Since 9/11, there has been only a single successful attack seemingly directed by a jihadi terror organization at the continental United States. Indeed, the cruel irony is that, according to one authoritative estimate, the United States has spent over $6 trillion since 9/11 on countering that threat only to ignore the threat of a pandemic that’s killed more than 180,000 Americans and wrecked an economy. More to the point, we don’t need thousands of American combat forces permanently stationed in foreign lands. We can minimize the threat to the homeland by using offshore assets and small numbers of special forces in country to kill terrorists that want to do harm to the United States.
We may be weaning ourselves off Arab hydrocarbons. But the rest of the world isn’t—yet.

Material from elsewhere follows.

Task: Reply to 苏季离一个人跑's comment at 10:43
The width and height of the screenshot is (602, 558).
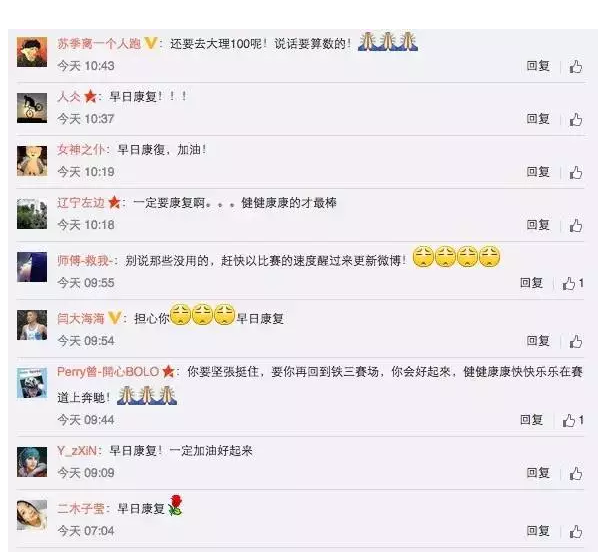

A serious and sustained disruption of the flow of Persian Gulf oil could have devastating impact on the world’s economy and obviously ours as well. Iran may be able to close the Strait of Hormuz for a short period of time, but it lacks the military capability and likely the interest to keep it closed indefinitely. The U.S. can protect its energy interests in the Middle East without a significant increase in military or economic investments.
Iran, a minority Shia and Persian regime in a dominant Sunni Arab world, isn’t 10 feet tall. Iran is currently constrained by crippling sanctions, Russia, Israel, a healthy respect for American military might, and its own self-inflicted wounds of gross economic mismanagement and corruption. Clearly a better alternative to keep Iran further away from acquiring nuclear weapons would be a return to some sort of agreement on the nuclear issue. And an incoming administration ought to test the waters with Tehran to see what’s possible, keeping in mind that some grand bargain with Iran to significantly erode its influence in the region or its ballistic missile program is pie in the proverbial sky.
The Middle East will remain a mess for years to come. It is, of course, an unpredictable region that could offer up crises when America least expects it. But we don’t need to set ourselves up for failure by chasing unrealistic ambitions, acting imprudently, and looking at the region the way we want it to be rather than the way it really is. Memo to the Biden administration: It’s no one’s region. And no single power inside or outside the region can dominate it. Indeed, the U.S. is no longer the top dog in the Middle East neighborhood. And it doesn’t need to be.